Salted butter caramel macarons (Part 1 of 2 in a series)

May 14, 2014

First attempt at making caramel and second attempt at French macarons.

I did not burn the caramel (thank goodness!) but I did not achieve the deep, dark caramel flavor I was going for either. I was too cautious about burning it that I did not let it boil long enough to get to a deep amber color. Maybe next time. But it tasted really good so all's well that ends well.

No salt was added but I did use salted butter.

As for the macarons, I used the recipe in THIS VIDEO (embedded below) but I adjusted the color and replaced the filling with the recipe below.

If you do decide to make these macarons, let me know how it goes and enjoy!

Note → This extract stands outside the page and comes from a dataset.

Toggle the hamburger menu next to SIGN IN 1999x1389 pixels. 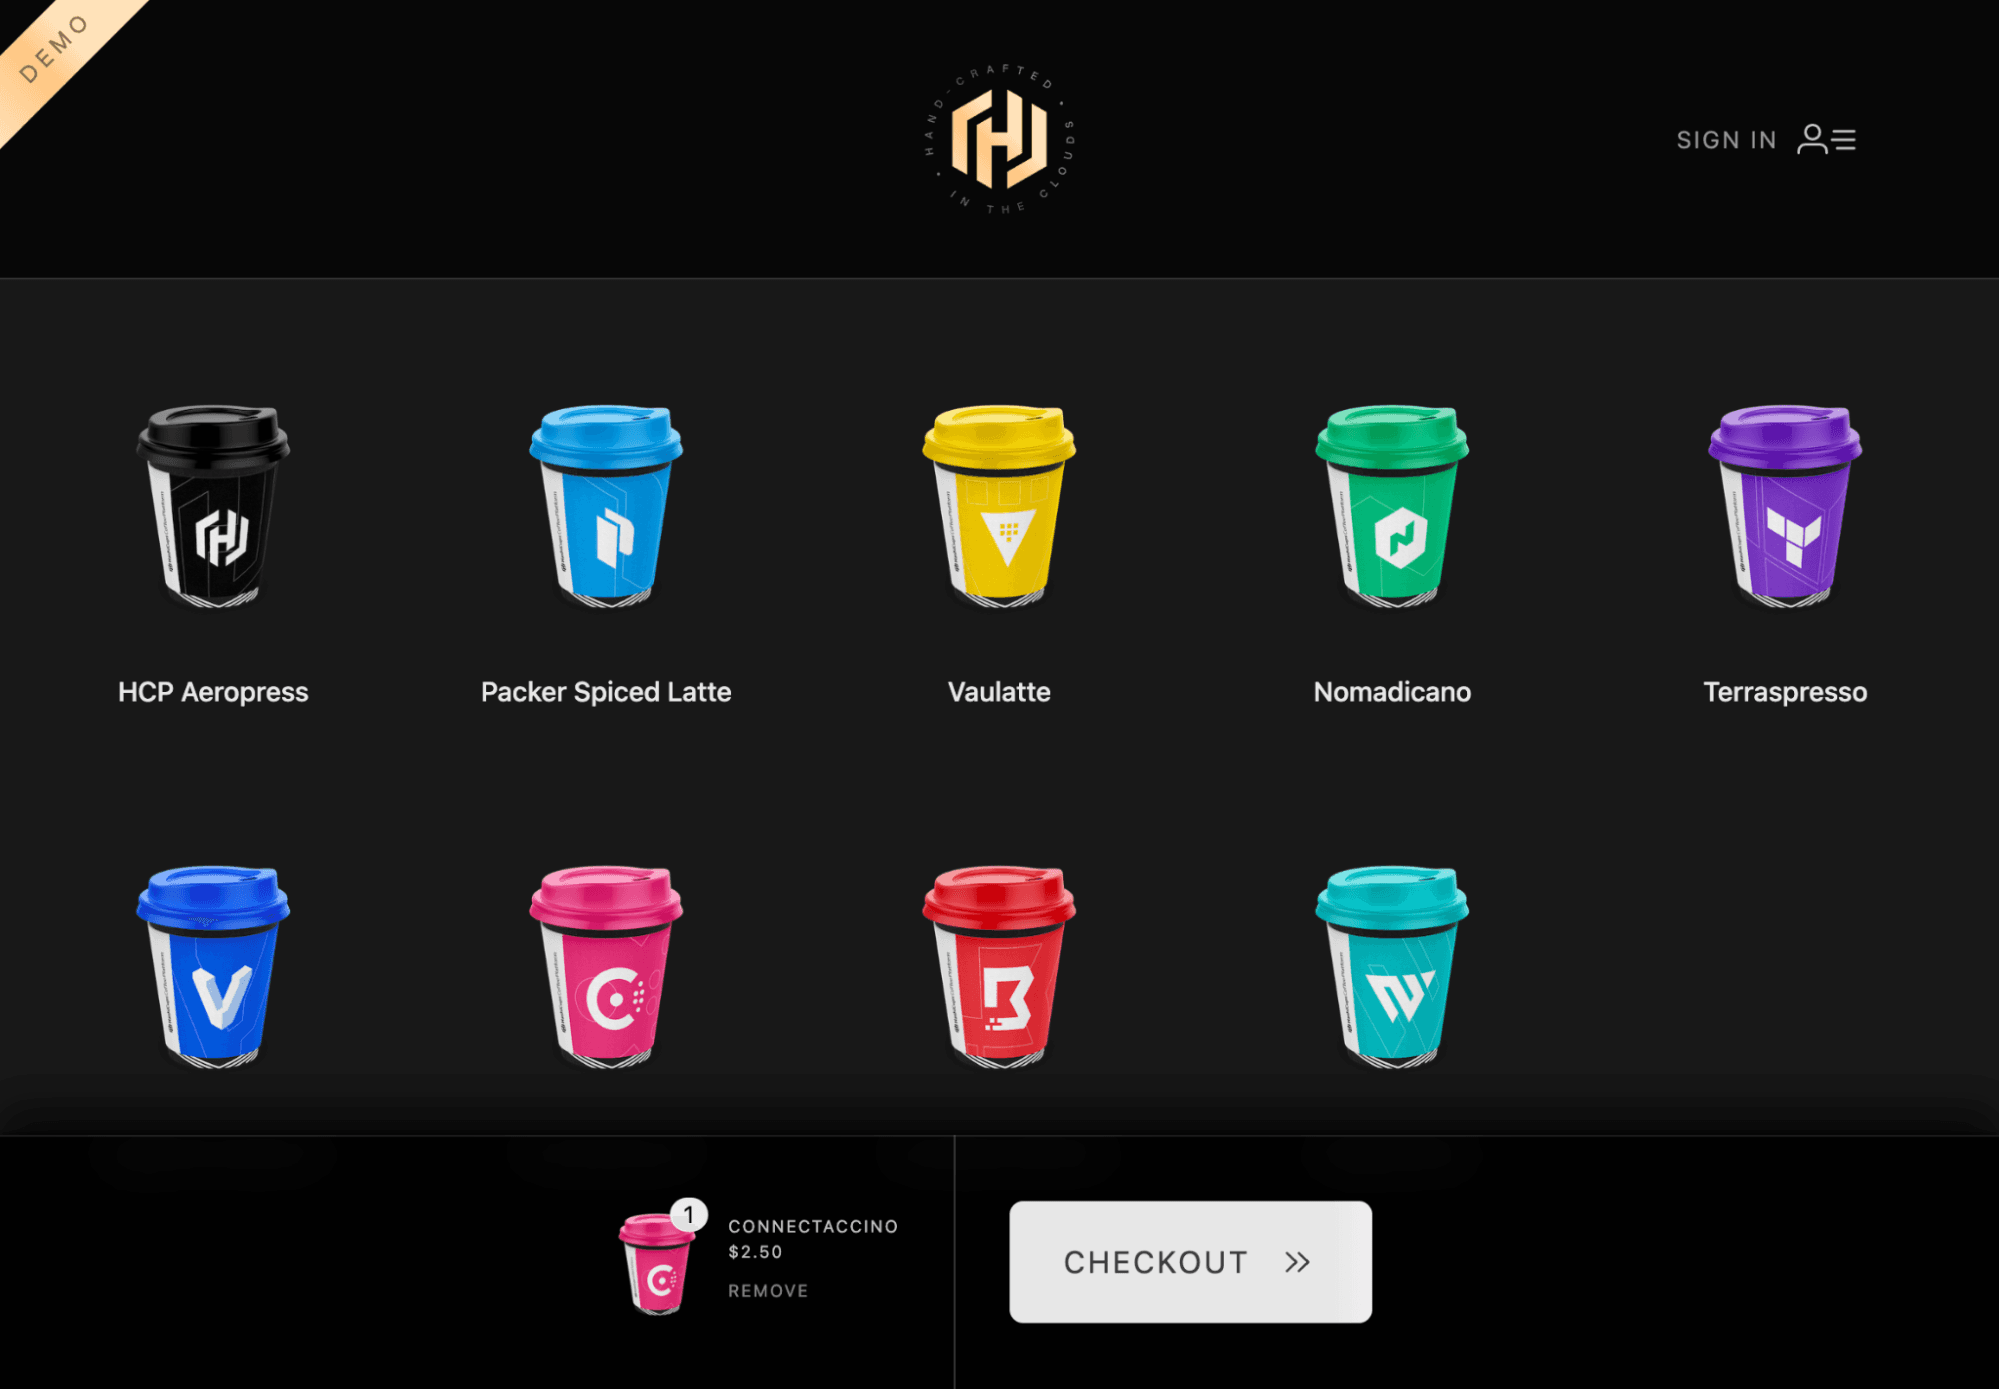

Deep, Dark Salted Butter Caramel Sauce (Sauce au Caramel au Beurre Salé)
Recipe from Smitten Kitchen, makes about 1 1/3 cups
  • 1 cup sugar
  • 3 ounces (6 tablespoons) salted butter, the better you can get, the better it will taste
  • 1/2 cup plus two tablespoons heavy cream, at room temperature
Melt the sugar over medium to moderately high heat in a larger pot than you think you’ll need–at least two or three quarts, whisking or stirring the sugar as it melts to ensure it heats evenly. Cook the liquefied sugar to a nice, dark copper color. Add the butter all at once and stir it in, before turning off the stove and pour in the heavy cream (The sauce will foam up quite a bit when you add it; this is why you want the larger pot.), whisking it until you get a smooth sauce.
You use it right away or pour it into a jar and store it in the fridge for up to two weeks. When you take it out, it will likely have thickened a bit but 60 seconds in the microwave brings it right back to pouring consistency.
Serve over everything.
In this case, use as filling for French macarons!